Under CEO George Scangos, Biogen hasn’t been shy about taking big risks on very tough to treat diseases, even announcing plans to toss out a sure revenue stream—a group of hemophilia drugs—to increase the company’s focus. One of Biogen’s major gambles in this plan has been a program meant not just to treat the symptoms of multiple sclerosis, but reverse the underlying nerve damage MS causes, which no drug has been able to do. Today that bet came up short.
Biogen (NASDAQ: BIIB) said this morning that opicinumab, an MS drug previously known as Anti-Lingo-1, failed a Phase 2 trial. Opicinumab didn’t lead to an improvement in physical function, cognitive function, or disability in MS patients, or slow the progression of the disease. And though Biogen said in a statement it has seen “evidence of a clinical effect” and will dig through the data to analyze a path forward, stockholders weren’t enthused: Biogen’s shares plummeted more than 8 percent, down to $264 apiece, in pre-market trading on Tuesday.
This study was always seen as a very risky bet, because no drug has ever been able to cause remyelination in MS patients, or cause nerves to be repaired after the haywire immune attack that chews up myelin, the nerves’ protective coating. In an earlier study in patients with acute optic neuritis—an attack on the optic nerve that is often the first acute symptom to afflict an MS patient—opicinumab produced some mixed results. Biogen deemed the data “positive” because in some patients, electric signals moved more freely through the nerve after treatment—a measure of the nerve working better. Yet patients’ eyesight didn’t improve, and their retinal nerve cells didn’t show any physical improvement either. Still, there was optimism from the company about opicinumab’s prospects.
“We’ve now demonstrated ‘proof of biology’—that we can get remyelination in man—which is something that’s never been demonstrated before,” Ex-R&D chief Doug Williams told Xconomy in early 2015 (he now runs startup Codiak Biosciences).
The big test was the following Phase 2 study, named “Synergy.” Could Biogen show a statistically significant signal in MS patients in a placebo-controlled, double-blind trial?

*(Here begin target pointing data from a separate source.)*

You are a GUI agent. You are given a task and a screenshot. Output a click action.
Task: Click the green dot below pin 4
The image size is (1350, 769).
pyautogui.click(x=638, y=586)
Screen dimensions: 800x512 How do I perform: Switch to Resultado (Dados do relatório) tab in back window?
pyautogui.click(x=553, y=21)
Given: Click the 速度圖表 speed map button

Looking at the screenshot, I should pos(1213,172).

It enrolled 418 patients with relapsing forms of MS, randomized them, and broke them into five groups. One group got a placebo over 72 weeks, and the four others got a low (3 mg/kg), medium (10 mg/kg), high (30 mg/kg), or very high (100 mg/kg) dose of opicinumab injected weekly. Biogen didn’t provide the specific details about how opicinumab performed, just that it failed to hit its marks. The full data will be presented at unspecified future medical meetings.
It’s unclear what the next steps are for opicinumab. Chief medical officer Al Sandrock said in a statement that Biogen will “continue to analyze the results to inform the design of our next study,” and the company said it has seen a “complex, unexpected dose response,” suggesting a potential path forward. But as RBC Capital Markets analyst Michael Yee wrote in a research note, Biogen didn’t specifically say it would move opicinumab into Phase 3 trials, so “there’s no obvious signs of confidence yet.”

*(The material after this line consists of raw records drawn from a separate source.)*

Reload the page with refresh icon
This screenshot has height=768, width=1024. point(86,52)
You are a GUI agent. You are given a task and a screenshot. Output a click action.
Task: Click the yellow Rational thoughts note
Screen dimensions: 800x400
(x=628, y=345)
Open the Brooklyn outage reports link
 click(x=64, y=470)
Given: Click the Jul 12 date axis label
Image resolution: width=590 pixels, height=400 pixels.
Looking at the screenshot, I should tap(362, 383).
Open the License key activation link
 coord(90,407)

The trial results are the latest setback for Biogen in what has already been a difficult year. Under Scangos, Biogen has by design amassed a risky pipeline, highlighted by a potential Alzheimer’s drug, aducanumab, and opicinumab. In January 2015, Biogen shares were at $475 apiece as the company was gaining steam on early positive signals for aducanumab. Shares have since eroded significantly, but Biogen has restructured and cut a number of jobs to support its risk-heavy investments, halting preclinical work in immunology and fibrosis. In May, Biogen even announced plans to spin off its hemophilia business—which includes two marketed drugs for the blood disease—into a new company. The company has in effect continued to double down on risky bets, the largest of which being the ongoing Phase 3 for aducanumab, which could swing the fortunes of Biogen wildly one way or the other.
“It is only through taking thoughtful, calculated risks that we can bring major advances to patients,” Sandrock said in a statement.